Source data
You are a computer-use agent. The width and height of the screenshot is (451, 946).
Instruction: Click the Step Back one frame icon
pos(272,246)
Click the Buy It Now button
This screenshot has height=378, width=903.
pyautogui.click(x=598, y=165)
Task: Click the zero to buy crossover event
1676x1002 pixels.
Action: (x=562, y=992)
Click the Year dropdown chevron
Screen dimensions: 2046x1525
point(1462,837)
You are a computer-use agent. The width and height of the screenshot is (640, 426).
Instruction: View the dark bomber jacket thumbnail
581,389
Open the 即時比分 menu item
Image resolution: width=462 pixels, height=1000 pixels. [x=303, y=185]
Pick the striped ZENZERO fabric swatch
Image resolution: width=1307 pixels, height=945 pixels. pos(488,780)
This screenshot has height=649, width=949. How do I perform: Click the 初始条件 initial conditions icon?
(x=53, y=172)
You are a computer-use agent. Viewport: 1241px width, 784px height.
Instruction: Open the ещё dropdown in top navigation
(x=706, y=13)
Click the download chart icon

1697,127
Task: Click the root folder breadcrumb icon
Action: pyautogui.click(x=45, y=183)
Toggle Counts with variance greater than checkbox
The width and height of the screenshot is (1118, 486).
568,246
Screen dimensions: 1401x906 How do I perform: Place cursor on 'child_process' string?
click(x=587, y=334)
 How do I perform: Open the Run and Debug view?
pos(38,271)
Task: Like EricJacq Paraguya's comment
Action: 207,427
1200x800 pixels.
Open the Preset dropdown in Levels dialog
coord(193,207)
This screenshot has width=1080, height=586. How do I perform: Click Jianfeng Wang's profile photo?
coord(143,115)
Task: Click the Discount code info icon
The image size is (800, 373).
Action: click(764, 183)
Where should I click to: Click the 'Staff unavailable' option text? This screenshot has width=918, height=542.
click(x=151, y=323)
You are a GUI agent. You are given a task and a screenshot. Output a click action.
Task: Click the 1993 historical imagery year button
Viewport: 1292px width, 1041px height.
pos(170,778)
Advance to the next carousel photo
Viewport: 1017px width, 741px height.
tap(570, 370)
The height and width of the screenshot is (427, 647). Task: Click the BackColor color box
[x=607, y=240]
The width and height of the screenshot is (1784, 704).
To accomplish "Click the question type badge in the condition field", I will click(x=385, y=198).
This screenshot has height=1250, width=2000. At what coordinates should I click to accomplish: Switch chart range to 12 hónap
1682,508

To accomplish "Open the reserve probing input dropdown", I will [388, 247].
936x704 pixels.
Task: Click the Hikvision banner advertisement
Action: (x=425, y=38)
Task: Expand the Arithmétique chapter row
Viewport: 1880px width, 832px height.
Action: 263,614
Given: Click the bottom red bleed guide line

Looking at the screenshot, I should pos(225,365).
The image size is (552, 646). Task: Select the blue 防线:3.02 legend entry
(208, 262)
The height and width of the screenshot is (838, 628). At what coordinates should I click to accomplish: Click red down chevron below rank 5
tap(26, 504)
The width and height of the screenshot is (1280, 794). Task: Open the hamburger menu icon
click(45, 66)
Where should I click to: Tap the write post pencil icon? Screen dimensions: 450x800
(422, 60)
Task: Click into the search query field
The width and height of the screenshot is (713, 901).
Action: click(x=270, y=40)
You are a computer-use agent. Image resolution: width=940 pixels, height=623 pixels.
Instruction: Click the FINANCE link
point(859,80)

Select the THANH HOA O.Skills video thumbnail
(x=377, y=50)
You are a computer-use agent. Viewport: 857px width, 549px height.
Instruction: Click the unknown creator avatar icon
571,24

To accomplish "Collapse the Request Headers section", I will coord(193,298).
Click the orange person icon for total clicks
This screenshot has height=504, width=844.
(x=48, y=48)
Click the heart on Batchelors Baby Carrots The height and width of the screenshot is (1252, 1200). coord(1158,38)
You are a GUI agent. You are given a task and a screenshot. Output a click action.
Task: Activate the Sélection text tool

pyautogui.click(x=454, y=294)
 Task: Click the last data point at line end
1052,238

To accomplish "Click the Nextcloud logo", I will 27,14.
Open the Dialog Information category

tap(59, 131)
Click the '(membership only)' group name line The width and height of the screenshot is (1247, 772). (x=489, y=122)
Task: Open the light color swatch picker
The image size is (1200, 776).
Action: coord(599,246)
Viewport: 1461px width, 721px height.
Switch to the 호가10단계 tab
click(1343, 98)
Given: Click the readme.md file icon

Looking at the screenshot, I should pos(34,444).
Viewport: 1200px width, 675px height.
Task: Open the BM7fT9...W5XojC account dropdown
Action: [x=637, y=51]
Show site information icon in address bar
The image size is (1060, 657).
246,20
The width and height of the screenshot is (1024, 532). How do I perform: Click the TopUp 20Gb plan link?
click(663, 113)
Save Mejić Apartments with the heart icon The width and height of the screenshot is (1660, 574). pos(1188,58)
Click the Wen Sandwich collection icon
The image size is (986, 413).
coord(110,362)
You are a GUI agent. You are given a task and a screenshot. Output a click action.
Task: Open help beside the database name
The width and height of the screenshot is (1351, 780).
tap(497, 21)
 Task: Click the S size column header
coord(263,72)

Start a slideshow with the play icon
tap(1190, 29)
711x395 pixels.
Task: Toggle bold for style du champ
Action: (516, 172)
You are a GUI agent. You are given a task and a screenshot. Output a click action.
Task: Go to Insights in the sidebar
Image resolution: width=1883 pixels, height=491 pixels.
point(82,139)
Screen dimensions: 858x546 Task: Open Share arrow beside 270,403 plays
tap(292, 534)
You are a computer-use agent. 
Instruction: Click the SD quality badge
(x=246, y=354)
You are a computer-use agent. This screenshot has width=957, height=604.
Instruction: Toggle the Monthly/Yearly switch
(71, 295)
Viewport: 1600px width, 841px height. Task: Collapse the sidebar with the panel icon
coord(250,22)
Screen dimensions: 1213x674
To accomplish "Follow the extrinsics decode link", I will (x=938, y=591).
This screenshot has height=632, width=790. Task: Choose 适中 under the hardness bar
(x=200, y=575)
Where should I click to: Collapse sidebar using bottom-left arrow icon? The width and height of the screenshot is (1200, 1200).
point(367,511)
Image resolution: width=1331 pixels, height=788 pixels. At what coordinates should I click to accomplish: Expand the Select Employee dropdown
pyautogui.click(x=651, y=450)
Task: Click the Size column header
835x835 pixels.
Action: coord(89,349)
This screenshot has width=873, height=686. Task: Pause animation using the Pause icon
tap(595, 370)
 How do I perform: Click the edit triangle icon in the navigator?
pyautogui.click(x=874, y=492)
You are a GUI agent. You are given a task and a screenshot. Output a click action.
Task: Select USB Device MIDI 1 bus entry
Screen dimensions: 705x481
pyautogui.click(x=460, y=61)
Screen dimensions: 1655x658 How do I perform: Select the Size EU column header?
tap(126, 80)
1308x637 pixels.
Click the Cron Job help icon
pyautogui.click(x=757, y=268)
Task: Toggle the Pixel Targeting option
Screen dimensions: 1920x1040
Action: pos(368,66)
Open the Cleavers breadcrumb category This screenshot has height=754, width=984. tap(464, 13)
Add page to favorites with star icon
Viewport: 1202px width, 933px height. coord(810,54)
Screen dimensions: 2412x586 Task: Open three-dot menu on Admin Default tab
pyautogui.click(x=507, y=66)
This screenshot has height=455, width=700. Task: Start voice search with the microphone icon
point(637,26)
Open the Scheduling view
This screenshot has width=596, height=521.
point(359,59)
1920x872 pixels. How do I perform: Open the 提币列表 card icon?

Directions: For the word "heart", find every line in the data that holds it and copy that line.

Task answer:
Click the heart on Batchelors Baby Carrots The height and width of the screenshot is (1252, 1200). coord(1158,38)
Save Mejić Apartments with the heart icon The width and height of the screenshot is (1660, 574). pos(1188,58)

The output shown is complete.